In detail look at Ostfront Panzers Vol. 2, a photo collection of German Armour in Belorussia between 1943 and 1944

Kozitsyn Vyacheslav Publishing has recently released the Second volume of their Ostfront Panzers series. The book is a softcover A4 landscape format with 96 pages, printed in gloss, thick paper.

The authors are Alexander Tomzov, Aleksey Nechaev, VIctor Ukhow and Sergey Malina, with Lee Archer from Panzerwrecks cooperating with the translation.

It is a photo collection focused on Belorussia fights between 1943-1944. This time frame includes the first Soviet attempts to recapture Belorussia from Army Group Center in 1943 to the massive offensive code named Operation Bagration in 1944.

The book is divided in five sections, covering different timeframes and places:

  • Rechysta Offensive, Autumn 1943
  • s.Pz.Jg.Abt.519 in the Vitebsk Region
  • From Spring to Summer 1944
  • Bobruysk Pocket
  • Minsk Pocket
  • Shklov Area
As with the previous volume, the main subject are photos of knocked out or abandoned vehicles in different states of destruction. Some are completely destroyed, but often it is possible to still see a lot of details.
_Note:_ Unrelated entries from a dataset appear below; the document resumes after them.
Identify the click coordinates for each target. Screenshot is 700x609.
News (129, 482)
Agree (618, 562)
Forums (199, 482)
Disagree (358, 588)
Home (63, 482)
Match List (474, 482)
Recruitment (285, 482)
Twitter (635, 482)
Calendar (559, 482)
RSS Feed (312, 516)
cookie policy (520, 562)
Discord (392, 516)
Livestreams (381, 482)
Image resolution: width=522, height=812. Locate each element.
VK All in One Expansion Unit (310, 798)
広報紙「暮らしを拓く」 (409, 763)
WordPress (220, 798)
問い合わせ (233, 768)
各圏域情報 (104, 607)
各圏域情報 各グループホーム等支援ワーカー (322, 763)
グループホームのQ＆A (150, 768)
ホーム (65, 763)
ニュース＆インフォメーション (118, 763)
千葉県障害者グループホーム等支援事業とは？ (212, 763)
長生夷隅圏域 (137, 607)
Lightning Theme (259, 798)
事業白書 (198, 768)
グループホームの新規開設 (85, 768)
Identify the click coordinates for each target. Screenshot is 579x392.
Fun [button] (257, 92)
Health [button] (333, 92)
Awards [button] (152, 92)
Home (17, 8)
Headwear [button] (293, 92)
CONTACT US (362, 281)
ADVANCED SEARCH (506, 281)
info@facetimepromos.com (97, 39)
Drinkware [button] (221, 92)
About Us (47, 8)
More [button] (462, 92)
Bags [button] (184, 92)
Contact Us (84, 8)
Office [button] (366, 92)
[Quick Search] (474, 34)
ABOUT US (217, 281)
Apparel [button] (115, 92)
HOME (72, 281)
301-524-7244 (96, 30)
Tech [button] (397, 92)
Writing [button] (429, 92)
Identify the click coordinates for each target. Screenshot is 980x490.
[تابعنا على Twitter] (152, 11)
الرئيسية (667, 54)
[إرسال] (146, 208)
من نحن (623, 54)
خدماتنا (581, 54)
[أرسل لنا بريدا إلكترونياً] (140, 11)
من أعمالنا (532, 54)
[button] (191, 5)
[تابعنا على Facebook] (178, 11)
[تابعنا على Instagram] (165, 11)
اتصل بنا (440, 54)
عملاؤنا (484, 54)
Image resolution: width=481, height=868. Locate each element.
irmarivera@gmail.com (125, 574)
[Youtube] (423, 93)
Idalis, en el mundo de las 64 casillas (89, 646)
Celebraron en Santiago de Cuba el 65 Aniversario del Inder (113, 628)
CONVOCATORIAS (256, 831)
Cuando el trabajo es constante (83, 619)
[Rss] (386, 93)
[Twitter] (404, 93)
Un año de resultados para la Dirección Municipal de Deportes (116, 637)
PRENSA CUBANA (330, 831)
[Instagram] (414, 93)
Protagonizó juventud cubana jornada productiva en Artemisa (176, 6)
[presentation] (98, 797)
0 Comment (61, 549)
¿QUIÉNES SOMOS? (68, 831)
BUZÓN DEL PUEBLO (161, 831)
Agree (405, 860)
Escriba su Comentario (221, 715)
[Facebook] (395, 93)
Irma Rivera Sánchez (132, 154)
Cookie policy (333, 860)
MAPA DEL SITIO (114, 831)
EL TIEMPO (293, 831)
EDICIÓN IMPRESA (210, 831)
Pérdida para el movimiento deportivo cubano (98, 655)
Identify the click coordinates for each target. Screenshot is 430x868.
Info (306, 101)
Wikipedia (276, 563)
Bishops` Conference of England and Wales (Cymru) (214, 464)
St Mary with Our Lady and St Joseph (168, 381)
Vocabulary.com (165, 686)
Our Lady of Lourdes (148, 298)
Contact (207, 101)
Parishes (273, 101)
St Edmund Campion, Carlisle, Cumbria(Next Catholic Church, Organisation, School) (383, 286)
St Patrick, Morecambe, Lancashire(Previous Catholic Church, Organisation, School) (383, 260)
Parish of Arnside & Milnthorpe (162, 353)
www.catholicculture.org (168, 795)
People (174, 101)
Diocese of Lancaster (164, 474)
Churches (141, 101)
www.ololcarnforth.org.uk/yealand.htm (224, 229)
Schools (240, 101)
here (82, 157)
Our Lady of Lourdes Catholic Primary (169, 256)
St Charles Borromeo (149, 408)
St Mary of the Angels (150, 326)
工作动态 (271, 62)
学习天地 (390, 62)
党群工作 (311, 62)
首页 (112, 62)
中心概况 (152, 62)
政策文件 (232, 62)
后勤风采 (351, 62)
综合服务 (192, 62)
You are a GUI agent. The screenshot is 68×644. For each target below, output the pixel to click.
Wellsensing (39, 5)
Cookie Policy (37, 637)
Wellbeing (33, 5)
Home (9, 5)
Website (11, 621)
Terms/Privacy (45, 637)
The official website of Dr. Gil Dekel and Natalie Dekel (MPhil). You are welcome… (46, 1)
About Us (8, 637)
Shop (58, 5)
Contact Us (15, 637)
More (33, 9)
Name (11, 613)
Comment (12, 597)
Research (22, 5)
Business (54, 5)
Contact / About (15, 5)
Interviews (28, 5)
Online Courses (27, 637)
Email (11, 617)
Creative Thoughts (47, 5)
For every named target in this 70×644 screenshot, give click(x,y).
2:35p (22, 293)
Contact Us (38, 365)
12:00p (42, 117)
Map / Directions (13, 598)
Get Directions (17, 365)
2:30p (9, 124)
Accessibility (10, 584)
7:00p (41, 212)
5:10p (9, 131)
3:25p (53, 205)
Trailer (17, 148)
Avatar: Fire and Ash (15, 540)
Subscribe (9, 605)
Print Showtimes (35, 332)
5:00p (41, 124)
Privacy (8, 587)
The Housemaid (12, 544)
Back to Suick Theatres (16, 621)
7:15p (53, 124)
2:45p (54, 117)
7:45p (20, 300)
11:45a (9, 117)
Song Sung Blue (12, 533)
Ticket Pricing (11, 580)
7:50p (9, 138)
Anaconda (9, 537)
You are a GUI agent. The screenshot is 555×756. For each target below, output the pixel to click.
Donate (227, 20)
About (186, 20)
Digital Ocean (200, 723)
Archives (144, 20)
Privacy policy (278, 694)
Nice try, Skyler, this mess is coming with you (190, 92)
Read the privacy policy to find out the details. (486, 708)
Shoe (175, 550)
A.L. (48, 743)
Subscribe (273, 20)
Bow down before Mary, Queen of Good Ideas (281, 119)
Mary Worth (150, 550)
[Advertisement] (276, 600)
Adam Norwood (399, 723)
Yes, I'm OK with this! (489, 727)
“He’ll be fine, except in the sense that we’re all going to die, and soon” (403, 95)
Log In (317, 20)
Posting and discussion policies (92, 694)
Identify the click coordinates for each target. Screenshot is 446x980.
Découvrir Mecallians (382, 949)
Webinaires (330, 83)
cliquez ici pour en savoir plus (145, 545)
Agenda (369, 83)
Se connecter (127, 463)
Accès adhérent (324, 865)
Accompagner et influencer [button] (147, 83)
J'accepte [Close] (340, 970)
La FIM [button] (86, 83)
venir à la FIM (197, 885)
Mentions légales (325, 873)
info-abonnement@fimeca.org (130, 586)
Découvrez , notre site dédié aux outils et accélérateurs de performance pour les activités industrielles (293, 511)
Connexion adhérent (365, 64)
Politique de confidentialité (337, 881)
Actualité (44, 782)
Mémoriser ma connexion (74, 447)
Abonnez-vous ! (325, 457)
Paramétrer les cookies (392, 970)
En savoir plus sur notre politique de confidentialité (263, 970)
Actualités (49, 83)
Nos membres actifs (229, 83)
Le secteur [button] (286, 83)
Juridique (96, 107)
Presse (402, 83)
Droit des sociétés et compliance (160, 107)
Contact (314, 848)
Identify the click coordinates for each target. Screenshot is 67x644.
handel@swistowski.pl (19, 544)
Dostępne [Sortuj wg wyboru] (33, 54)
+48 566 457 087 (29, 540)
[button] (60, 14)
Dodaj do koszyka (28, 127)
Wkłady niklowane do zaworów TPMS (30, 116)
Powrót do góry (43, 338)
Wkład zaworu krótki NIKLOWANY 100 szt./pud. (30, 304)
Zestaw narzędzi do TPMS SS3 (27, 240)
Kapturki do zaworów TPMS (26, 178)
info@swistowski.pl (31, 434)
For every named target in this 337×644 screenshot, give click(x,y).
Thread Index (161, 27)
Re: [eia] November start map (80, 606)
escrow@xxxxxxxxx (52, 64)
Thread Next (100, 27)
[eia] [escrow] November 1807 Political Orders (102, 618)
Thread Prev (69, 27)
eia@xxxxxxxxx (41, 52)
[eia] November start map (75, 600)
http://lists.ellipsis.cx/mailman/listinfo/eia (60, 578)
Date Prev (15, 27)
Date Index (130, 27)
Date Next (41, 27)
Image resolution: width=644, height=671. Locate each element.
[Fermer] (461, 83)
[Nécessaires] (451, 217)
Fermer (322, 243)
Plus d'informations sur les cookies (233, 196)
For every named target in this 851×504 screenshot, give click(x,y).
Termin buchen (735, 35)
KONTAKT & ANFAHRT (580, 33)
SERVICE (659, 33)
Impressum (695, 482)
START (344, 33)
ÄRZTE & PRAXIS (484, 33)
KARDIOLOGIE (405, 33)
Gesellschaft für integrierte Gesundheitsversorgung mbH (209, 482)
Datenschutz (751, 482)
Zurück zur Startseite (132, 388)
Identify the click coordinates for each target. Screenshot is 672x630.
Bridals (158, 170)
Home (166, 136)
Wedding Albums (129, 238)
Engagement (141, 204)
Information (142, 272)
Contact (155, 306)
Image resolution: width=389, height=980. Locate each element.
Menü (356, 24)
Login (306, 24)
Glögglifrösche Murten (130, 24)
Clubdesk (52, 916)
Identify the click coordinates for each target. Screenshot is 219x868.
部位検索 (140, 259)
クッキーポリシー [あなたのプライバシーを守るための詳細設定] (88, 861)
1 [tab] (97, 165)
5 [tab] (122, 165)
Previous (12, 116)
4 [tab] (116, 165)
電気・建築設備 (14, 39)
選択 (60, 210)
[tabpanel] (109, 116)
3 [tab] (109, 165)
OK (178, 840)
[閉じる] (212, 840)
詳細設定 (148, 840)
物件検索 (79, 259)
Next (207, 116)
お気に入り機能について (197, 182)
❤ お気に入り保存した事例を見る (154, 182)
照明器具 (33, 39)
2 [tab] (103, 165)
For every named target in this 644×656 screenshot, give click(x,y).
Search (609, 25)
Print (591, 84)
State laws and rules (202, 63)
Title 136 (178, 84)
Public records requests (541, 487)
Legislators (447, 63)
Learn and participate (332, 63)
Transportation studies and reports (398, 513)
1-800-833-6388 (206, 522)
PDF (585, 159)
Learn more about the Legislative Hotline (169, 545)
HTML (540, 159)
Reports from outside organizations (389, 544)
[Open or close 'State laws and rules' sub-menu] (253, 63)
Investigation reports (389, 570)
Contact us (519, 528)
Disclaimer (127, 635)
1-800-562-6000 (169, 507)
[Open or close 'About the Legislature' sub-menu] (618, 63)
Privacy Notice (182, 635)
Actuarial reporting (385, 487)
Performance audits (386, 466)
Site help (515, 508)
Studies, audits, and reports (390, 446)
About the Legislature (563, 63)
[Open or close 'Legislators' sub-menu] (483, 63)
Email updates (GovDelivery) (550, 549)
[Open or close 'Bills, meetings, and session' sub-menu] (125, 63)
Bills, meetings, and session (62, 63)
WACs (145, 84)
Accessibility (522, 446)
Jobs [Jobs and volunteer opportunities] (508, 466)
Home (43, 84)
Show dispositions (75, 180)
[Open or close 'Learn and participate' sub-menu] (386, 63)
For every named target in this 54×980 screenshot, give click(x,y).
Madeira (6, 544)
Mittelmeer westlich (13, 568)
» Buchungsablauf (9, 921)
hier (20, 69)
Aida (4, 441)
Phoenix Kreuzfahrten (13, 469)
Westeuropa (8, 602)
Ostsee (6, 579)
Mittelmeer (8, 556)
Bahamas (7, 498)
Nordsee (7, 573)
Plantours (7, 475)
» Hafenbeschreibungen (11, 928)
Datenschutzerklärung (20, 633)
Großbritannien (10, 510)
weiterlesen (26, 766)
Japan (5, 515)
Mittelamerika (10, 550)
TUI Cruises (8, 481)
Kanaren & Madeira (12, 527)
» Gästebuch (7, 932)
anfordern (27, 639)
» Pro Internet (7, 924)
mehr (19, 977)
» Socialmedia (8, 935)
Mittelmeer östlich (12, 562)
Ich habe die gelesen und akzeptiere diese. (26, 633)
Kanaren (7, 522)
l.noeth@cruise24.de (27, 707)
The section about the s.Pz.Jg.Abt.519 is different because it has photos of the vehicles, Nashorn and half tracks, still in service with their German crew.

The rest of the sections cover a good variety of vehicles, including Panzer III, IV, Stug III, Marder, Sd.Kfz. 251 and more, and even some rare ones like munitionspanzer.

As the book covers one year of operations, there are photos in snowy, muddy or dusty environments.

The text is kept to a minimum, with a brief introduction on the first page and then only captions for the photos, which on the other hand are extensively detailed and offer all information that the expert eye of the authors can gather from the photo. Often they identify the precise variant of the vehicle, making clear the deep knowledge of the authors.

The photos come from different Russian sources and all are new to me. They are clear and crisp, and have been nicely reproduced.

They really benefit from the large size printing, and the landscape format allows for bigger photos, as these are usually shot in the same landscape orientation.

Most pages have a single, large photo on it, the rest have only two so still quite large. Only a couple have three photos.

Usually they show the whole vehicle, but several ones are wider views of the landscape with different vehicles. It is interesting to explore these landscape views because there is a lot of information on them, and often a second or third looks discover new bits unnoticed before. Given the large size of these photos, it can be done effortlessly and without magnifying.

All in all, a lot of details can be seen from the pictures and often, there are several photos of the same vehicle from different angles. This allows to see more details of the camouflage, markings or the variant.

There are also series of the same area, showing photos with different vehicles that were knocked off together.

As for illustrations, this volume has only a few illustrations, as the book is focused on photo content. The two full page drawings are very good art rendering of photos, which are shown aside. We can find also some smaller ones, detailing unit signs and providing colour information.


In summary, this is an excellent collection of good quality photos, printed in large size and with detailed captions. On the plus side, having different views of the same vehicle is an interesting and helpful feature. Also the inclusion of photos of tanks still in service, undamaged, is worth to note.

Fans of the Eastern Front and German WWII armour in general will be pleased with the variety of vehicles shown, so as the precise captions.